In the following routine, we generate an orthogonal grid and split all of its cells diagonally. While no beta values should be edited concurrently, synchronization is necessary to protect the integrity of I-cells and their bound attributes (here, spatial coordinates).

Code

use honeycomb::core::stm::atomically_with_err;
use honeycomb::prelude::{CMap2, CMapBuilder, DartIdType};

const DIM_GRID: usize = 256;
const N_THREADS: usize = 8;

fn main() {
    let mut map: CMap2<f64> = CMapBuilder::unit_grid(DIM_GRID).build().unwrap();

    // build individual work units
    let faces = map.iter_faces().collect::<Vec<_>>();
    let nd = map.add_free_darts(faces.len() * 2);
    let nd_range = (nd..nd + (faces.len() * 2) as DartIdType).collect::<Vec<_>>();
    let units = faces
        .into_iter()
        .zip(nd_range.chunks(2))
        .collect::<Vec<_>>();

    std::thread::scope(|s| {
        // create batches & move a copy to dispatched thread
        let batches = units.chunks(1 + units.len() / N_THREADS);
        for b in batches {
            s.spawn(|| {
                let locb = b.to_vec();
                locb.into_iter().for_each(|(df, sl)| {
                    let square = df as DartIdType;
                    let &[dsplit1, dsplit2] = sl else {
                        unreachable!()
                    };
                    // we know dart numbering since we constructed a regular grid
                    let (ddown, dright, dup, dleft) = (square, square + 1, square + 2, square + 3);
                    let (dbefore1, dbefore2, dafter1, dafter2) = (ddown, dup, dleft, dright);

                    let _ = map.force_link::<2>(dsplit1, dsplit2); // infallible

                    // internal operations can fail, so we retry until success
                    while atomically_with_err(|trans| {
                        map.unsew::<1>(trans, dbefore1)?;
                        map.unsew::<1>(trans, dbefore2)?;
                        map.sew::<1>(trans, dsplit1, dafter1)?;
                        map.sew::<1>(trans, dsplit2, dafter2)?;

                        map.sew::<1>(trans, dbefore1, dsplit1)?;
                        map.sew::<1>(trans, dbefore2, dsplit2)?;
                        Ok(())
                    })
                    .is_err()
                    {}
                });
            });
        }
    });

    std::hint::black_box(map);
}

Breakdown

In this example, we create batches of work for each thread to process. The exact reason we require transactions here is due to STM implementation specificities. While some STM algorithms fully prevent operating on invalid data, others will not detect this until there is an attempt to commit the transaction. The implementation we use is among the latter.

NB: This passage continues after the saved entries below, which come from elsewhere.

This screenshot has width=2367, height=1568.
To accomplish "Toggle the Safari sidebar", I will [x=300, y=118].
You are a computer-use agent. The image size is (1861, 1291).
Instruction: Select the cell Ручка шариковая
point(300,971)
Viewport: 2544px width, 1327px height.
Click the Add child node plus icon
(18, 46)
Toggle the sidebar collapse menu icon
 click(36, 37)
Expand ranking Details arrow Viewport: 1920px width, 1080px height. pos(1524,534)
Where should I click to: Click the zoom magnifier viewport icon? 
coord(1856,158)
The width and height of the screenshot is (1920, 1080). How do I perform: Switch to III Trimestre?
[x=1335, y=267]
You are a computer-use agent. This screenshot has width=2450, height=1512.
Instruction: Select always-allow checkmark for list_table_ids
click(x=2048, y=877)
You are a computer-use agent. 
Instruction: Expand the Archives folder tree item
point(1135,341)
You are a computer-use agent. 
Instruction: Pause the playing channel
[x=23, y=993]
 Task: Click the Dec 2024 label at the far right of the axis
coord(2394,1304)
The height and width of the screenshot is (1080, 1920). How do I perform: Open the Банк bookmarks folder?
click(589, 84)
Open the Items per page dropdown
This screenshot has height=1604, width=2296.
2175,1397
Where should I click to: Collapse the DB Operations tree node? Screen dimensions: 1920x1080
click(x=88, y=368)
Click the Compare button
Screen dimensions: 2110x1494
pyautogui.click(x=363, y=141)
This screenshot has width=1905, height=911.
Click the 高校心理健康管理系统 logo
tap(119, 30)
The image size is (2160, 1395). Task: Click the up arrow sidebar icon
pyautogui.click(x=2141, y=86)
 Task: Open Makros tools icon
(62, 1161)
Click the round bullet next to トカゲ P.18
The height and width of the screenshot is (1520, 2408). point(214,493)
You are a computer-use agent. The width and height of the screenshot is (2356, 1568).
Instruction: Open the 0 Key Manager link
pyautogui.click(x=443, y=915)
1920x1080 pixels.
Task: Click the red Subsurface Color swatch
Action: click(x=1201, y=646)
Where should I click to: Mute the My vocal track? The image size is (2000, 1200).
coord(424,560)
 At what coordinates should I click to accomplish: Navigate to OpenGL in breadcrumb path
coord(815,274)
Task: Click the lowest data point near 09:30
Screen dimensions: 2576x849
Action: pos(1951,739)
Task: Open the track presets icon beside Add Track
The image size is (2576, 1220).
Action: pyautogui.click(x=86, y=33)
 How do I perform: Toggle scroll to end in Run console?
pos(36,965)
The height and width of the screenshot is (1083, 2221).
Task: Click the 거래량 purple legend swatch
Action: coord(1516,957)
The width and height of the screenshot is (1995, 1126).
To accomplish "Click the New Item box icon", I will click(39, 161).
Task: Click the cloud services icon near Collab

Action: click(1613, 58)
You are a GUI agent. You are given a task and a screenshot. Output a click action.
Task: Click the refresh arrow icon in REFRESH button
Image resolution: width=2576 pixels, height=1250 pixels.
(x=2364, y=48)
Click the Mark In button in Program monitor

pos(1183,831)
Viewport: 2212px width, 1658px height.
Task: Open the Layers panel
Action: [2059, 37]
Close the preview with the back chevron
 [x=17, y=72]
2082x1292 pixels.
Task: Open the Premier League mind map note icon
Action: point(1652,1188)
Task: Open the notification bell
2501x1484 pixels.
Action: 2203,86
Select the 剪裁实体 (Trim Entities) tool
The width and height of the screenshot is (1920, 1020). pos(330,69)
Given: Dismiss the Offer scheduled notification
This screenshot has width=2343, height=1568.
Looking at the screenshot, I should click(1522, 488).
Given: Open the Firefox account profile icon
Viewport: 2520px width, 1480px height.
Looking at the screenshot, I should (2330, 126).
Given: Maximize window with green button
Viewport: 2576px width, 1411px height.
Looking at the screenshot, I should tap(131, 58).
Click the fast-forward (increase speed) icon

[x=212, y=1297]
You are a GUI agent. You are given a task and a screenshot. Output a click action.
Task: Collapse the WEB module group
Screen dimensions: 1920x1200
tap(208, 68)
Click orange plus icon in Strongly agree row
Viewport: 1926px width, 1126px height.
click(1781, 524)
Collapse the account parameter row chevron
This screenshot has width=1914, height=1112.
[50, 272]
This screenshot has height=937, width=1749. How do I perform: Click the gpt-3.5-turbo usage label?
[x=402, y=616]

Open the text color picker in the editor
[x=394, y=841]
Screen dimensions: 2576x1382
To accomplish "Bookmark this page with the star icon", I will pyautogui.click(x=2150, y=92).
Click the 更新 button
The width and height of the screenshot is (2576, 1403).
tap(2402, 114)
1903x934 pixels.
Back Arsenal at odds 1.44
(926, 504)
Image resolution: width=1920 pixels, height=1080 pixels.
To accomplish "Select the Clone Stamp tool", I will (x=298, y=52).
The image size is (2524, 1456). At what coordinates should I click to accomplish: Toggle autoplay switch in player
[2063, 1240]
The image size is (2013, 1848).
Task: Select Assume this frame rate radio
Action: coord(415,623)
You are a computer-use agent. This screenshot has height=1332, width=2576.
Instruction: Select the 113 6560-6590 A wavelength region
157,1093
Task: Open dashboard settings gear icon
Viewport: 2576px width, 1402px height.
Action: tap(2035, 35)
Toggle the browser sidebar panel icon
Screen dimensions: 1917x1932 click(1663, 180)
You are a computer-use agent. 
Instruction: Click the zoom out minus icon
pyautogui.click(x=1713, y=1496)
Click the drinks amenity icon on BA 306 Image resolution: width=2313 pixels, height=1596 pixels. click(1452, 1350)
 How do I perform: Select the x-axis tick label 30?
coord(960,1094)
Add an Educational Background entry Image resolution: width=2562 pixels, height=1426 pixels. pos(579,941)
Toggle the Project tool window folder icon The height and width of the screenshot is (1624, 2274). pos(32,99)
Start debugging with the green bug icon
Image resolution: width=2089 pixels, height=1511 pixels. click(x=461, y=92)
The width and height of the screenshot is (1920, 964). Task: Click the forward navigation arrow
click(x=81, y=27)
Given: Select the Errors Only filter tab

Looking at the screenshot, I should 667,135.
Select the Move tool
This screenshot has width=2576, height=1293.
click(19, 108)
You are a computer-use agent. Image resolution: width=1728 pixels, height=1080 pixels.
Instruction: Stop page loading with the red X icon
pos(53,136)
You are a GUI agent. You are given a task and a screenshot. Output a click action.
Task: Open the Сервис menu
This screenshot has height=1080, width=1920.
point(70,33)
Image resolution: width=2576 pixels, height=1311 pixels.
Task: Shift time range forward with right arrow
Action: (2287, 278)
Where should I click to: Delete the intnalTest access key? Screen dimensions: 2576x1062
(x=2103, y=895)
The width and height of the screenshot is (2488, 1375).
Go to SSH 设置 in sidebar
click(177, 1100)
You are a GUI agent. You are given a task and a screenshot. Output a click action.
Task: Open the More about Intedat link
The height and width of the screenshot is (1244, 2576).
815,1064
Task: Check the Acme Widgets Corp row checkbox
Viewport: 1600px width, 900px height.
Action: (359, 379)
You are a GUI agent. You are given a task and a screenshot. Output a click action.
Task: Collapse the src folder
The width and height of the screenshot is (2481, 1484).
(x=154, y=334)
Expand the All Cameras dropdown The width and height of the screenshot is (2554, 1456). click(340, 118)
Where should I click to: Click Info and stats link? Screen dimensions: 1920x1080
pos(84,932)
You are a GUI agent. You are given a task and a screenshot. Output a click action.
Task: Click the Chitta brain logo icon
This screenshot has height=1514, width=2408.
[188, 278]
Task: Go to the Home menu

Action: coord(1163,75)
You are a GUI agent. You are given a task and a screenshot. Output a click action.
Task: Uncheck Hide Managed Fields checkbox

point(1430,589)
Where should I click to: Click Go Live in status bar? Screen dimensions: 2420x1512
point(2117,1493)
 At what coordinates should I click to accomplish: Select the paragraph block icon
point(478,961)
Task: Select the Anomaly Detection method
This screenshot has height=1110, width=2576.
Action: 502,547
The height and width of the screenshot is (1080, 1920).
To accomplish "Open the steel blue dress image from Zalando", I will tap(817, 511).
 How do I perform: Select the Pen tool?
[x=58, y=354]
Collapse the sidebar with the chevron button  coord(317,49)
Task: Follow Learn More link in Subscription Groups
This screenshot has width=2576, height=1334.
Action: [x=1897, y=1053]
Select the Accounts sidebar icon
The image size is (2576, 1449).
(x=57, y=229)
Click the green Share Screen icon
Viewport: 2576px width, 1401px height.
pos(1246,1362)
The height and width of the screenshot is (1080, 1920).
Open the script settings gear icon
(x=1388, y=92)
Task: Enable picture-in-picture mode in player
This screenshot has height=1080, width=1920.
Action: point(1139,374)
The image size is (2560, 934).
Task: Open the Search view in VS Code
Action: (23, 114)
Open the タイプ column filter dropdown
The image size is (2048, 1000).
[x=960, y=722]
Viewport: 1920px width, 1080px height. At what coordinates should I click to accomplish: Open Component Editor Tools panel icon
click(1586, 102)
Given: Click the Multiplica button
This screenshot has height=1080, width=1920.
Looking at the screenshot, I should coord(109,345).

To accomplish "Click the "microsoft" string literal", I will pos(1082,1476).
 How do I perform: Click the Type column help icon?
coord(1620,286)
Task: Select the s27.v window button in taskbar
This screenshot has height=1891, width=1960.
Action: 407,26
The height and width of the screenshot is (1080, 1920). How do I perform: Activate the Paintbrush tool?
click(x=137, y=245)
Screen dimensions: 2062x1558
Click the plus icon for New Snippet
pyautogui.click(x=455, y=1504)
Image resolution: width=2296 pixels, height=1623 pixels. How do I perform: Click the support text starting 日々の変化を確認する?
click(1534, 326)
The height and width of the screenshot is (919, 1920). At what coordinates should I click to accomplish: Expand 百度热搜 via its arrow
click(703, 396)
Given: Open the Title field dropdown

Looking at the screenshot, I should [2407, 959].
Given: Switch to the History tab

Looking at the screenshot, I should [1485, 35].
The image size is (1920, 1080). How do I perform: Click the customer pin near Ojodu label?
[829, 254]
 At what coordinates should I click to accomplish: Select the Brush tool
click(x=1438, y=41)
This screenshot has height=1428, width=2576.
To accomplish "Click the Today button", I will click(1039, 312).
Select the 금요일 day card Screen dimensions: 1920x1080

This implies that, if conflicting operations are executed concurrently, any check for invariants we do in our algorithm can fail due to an inconsistent data state. Practically, we can simply use a fallible transaction (that's atomically_with_err) to define our atomic segment, and handle the error like any other.

In the above example, transactions are retried until success, since we can guarantee that only valid data states are commited; that implies transactions will eventually succeed, albeit after many retries.